=== Section Start ===

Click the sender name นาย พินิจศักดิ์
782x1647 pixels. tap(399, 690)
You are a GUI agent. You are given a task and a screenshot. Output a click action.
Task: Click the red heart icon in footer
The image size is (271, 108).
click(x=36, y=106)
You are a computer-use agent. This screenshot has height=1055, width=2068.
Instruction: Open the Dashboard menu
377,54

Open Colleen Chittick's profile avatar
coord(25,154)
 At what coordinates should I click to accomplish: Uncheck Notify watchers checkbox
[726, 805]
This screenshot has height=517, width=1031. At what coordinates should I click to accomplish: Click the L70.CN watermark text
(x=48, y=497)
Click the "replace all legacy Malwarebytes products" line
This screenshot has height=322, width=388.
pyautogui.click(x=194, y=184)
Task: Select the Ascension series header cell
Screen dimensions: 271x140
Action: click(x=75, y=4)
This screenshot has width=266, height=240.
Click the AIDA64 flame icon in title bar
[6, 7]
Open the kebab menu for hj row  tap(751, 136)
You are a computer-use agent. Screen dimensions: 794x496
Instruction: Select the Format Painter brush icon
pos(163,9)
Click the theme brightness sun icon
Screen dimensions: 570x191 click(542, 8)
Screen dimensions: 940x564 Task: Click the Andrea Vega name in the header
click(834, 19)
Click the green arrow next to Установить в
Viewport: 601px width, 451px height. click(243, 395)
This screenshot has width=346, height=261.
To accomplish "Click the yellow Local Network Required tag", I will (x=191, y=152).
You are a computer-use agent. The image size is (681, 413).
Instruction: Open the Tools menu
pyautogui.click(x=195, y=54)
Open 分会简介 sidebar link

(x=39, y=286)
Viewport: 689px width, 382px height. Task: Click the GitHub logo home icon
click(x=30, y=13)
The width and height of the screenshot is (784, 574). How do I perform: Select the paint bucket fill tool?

=== Section End ===

- _Required work_
Restate the records word for word, leaving nothing out.

- _Written reply_
Click the sender name นาย พินิจศักดิ์
782x1647 pixels. tap(399, 690)
You are a GUI agent. You are given a task and a screenshot. Output a click action.
Task: Click the red heart icon in footer
The image size is (271, 108).
click(x=36, y=106)
You are a computer-use agent. This screenshot has height=1055, width=2068.
Instruction: Open the Dashboard menu
377,54

Open Colleen Chittick's profile avatar
coord(25,154)
 At what coordinates should I click to accomplish: Uncheck Notify watchers checkbox
[726, 805]
This screenshot has height=517, width=1031. At what coordinates should I click to accomplish: Click the L70.CN watermark text
(x=48, y=497)
Click the "replace all legacy Malwarebytes products" line
This screenshot has height=322, width=388.
pyautogui.click(x=194, y=184)
Task: Select the Ascension series header cell
Screen dimensions: 271x140
Action: click(x=75, y=4)
This screenshot has width=266, height=240.
Click the AIDA64 flame icon in title bar
[6, 7]
Open the kebab menu for hj row  tap(751, 136)
You are a computer-use agent. Screen dimensions: 794x496
Instruction: Select the Format Painter brush icon
pos(163,9)
Click the theme brightness sun icon
Screen dimensions: 570x191 click(542, 8)
Screen dimensions: 940x564 Task: Click the Andrea Vega name in the header
click(834, 19)
Click the green arrow next to Установить в
Viewport: 601px width, 451px height. click(243, 395)
This screenshot has width=346, height=261.
To accomplish "Click the yellow Local Network Required tag", I will (x=191, y=152).
You are a computer-use agent. The image size is (681, 413).
Instruction: Open the Tools menu
pyautogui.click(x=195, y=54)
Open 分会简介 sidebar link

(x=39, y=286)
Viewport: 689px width, 382px height. Task: Click the GitHub logo home icon
click(x=30, y=13)
The width and height of the screenshot is (784, 574). How do I perform: Select the paint bucket fill tool?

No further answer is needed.